Work item:
In the entries below, find the string "checkbox" and return each line holding it.

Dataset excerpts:
'''

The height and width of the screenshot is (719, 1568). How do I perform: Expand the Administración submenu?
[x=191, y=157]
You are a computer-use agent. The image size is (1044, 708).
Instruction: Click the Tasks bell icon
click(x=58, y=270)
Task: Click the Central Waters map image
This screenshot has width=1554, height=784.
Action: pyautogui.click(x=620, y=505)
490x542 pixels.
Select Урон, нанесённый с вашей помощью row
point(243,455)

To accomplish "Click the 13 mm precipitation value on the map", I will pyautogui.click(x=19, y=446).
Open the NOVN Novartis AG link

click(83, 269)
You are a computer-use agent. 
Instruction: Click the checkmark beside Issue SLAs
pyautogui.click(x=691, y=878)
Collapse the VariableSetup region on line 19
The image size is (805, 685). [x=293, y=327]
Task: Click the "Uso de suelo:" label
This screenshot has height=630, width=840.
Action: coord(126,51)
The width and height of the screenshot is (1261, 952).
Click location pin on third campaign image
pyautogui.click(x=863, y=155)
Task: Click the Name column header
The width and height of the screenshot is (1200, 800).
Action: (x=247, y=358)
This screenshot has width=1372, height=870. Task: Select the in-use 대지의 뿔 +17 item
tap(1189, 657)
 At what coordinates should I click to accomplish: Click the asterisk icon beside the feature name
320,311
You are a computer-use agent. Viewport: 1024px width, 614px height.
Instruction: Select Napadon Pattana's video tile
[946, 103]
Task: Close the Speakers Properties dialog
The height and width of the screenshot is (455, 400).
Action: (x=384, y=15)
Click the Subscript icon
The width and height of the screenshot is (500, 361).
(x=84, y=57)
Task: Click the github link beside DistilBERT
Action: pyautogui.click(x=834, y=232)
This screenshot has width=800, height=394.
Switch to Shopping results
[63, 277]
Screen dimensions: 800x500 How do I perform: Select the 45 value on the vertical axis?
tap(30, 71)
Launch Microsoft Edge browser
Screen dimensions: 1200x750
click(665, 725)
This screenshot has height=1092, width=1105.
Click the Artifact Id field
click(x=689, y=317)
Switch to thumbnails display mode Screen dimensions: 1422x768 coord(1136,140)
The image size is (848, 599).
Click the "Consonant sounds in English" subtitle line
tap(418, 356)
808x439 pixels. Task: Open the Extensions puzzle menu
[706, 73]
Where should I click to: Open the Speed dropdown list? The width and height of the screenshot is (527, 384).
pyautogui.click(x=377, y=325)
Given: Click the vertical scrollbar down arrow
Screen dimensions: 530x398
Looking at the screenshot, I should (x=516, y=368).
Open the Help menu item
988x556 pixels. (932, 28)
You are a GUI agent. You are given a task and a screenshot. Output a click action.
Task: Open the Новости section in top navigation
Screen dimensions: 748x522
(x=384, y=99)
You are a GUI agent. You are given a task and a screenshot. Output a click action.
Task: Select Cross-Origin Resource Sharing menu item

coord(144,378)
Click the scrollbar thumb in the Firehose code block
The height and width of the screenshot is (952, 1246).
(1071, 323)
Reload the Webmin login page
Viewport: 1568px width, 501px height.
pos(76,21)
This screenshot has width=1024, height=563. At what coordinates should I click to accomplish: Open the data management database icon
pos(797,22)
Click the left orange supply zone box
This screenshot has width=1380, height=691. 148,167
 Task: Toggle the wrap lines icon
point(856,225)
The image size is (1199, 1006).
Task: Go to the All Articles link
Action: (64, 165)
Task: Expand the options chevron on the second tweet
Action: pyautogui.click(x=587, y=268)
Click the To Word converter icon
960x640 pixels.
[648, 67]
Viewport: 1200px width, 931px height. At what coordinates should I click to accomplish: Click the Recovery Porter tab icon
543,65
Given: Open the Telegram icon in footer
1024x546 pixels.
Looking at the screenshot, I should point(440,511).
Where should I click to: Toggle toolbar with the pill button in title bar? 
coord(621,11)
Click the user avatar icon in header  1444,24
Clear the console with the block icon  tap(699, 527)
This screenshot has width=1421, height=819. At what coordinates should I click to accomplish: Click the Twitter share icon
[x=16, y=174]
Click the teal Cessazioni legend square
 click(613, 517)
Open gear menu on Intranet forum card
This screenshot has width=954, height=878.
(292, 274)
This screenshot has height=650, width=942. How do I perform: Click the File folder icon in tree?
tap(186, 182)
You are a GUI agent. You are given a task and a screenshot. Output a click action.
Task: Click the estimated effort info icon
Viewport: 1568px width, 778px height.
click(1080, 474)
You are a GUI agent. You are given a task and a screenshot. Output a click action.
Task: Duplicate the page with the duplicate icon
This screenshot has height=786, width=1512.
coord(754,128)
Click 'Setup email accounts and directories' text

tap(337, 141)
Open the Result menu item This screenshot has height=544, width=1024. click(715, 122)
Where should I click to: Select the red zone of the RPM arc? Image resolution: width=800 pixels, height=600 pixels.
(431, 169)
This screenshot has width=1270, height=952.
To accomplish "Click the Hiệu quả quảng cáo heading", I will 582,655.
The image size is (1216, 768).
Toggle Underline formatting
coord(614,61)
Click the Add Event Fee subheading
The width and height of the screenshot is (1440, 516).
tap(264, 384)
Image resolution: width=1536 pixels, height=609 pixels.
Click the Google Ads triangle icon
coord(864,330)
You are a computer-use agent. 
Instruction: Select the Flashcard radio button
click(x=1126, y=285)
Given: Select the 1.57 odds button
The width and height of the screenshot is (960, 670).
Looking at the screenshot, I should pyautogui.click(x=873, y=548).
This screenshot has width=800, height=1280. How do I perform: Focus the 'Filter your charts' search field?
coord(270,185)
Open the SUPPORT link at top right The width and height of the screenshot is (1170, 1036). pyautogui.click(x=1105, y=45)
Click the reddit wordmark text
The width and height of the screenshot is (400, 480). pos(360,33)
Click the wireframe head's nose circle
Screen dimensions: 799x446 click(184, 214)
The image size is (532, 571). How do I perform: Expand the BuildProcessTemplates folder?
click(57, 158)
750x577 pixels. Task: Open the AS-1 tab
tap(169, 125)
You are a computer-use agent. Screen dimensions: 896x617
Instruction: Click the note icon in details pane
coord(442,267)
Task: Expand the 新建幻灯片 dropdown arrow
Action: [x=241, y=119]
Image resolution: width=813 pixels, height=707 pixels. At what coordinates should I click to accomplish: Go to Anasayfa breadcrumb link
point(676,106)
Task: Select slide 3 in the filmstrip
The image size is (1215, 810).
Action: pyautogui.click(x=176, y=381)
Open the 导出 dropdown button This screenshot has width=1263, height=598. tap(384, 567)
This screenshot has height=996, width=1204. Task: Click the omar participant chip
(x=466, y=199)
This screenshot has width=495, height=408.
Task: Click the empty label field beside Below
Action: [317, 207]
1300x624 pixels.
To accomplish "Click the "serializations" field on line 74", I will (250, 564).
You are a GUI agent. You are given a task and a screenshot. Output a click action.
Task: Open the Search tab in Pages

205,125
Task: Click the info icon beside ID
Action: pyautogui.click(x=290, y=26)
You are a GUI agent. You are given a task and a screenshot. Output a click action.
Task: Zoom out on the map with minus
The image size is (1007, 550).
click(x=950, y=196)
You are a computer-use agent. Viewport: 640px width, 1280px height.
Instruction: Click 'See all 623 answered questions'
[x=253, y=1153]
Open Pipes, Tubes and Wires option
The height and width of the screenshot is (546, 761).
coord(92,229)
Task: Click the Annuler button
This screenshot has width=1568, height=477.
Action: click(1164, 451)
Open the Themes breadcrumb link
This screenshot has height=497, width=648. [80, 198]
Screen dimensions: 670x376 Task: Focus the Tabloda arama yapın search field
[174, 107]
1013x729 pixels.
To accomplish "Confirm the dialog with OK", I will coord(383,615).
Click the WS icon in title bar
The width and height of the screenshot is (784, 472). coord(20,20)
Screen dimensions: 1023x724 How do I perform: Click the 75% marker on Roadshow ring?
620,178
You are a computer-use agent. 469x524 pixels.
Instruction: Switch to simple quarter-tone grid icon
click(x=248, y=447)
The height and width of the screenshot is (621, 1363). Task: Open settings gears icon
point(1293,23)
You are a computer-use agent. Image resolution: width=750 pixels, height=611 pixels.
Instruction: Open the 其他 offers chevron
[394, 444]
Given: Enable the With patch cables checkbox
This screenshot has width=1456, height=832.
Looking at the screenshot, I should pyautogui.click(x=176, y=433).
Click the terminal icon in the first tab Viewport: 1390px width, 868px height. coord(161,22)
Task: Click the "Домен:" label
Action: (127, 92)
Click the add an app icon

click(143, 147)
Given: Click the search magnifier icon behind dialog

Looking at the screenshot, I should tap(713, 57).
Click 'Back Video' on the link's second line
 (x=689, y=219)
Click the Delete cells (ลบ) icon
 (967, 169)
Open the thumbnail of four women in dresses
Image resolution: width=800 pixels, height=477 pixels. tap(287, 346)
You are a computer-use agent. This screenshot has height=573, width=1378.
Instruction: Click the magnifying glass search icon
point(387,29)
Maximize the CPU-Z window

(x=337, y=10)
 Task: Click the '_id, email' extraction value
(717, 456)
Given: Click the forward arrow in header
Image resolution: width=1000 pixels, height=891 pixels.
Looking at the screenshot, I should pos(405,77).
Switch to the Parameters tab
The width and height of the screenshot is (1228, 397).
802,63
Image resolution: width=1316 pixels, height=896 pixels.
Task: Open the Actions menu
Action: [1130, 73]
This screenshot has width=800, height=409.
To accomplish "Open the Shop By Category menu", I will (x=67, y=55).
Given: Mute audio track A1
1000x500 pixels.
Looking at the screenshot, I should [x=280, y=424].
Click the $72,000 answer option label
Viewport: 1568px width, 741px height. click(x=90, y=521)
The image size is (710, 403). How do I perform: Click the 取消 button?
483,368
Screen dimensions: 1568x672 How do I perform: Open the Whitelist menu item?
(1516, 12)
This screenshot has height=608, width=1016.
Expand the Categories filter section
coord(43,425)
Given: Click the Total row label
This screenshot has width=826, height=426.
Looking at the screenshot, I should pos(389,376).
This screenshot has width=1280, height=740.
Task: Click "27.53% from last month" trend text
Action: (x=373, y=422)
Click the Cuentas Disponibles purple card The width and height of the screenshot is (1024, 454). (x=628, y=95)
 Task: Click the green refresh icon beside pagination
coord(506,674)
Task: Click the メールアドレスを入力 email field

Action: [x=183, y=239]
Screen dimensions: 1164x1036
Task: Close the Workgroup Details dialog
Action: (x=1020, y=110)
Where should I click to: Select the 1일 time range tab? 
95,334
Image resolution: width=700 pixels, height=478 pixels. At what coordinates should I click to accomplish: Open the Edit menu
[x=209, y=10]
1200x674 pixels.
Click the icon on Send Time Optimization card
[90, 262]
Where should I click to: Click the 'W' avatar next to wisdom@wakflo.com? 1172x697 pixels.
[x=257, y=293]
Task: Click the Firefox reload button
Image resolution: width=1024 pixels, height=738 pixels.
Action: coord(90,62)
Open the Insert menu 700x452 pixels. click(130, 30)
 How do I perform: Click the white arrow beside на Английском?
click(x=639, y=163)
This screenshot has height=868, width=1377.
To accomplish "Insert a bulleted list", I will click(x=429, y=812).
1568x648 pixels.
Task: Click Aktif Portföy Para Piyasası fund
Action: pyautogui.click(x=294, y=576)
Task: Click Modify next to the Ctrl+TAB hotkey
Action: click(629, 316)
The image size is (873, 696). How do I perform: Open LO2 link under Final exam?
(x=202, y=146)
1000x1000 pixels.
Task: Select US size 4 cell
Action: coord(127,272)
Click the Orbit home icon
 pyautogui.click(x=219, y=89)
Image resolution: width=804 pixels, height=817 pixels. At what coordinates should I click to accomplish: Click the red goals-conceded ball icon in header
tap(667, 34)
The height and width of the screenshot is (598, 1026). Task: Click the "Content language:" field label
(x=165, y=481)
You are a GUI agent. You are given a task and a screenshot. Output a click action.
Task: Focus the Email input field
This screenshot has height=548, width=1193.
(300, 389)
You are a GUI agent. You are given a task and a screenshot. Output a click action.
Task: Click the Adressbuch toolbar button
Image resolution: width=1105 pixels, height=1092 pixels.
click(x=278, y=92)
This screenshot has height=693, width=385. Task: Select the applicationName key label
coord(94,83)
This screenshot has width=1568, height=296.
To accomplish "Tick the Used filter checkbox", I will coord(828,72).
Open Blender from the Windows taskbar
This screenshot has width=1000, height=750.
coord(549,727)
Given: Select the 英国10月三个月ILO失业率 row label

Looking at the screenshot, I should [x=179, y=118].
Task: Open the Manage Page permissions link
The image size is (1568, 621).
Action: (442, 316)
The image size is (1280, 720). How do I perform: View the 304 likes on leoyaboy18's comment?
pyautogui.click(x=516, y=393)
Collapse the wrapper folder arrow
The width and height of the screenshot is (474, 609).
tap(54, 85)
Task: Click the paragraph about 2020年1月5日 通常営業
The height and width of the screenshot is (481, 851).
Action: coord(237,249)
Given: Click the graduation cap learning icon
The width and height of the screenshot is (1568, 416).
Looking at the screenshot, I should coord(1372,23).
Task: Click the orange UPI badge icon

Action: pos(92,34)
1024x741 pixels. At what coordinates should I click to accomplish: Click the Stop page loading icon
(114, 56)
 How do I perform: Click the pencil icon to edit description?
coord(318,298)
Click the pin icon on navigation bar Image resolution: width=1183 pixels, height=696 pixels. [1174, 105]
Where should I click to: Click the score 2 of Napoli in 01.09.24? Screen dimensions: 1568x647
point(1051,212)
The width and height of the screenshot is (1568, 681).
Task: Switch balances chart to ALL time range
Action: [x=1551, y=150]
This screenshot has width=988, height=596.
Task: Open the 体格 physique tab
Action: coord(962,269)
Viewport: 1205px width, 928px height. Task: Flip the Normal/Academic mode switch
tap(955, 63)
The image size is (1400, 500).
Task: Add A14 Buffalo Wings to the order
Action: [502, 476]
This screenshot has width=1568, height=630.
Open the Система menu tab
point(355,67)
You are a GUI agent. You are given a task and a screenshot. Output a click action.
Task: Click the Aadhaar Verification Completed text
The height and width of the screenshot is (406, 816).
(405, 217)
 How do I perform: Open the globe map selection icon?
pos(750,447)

'''

Answer space:
Given: Enable the With patch cables checkbox
To accomplish "Tick the Used filter checkbox", I will coord(828,72).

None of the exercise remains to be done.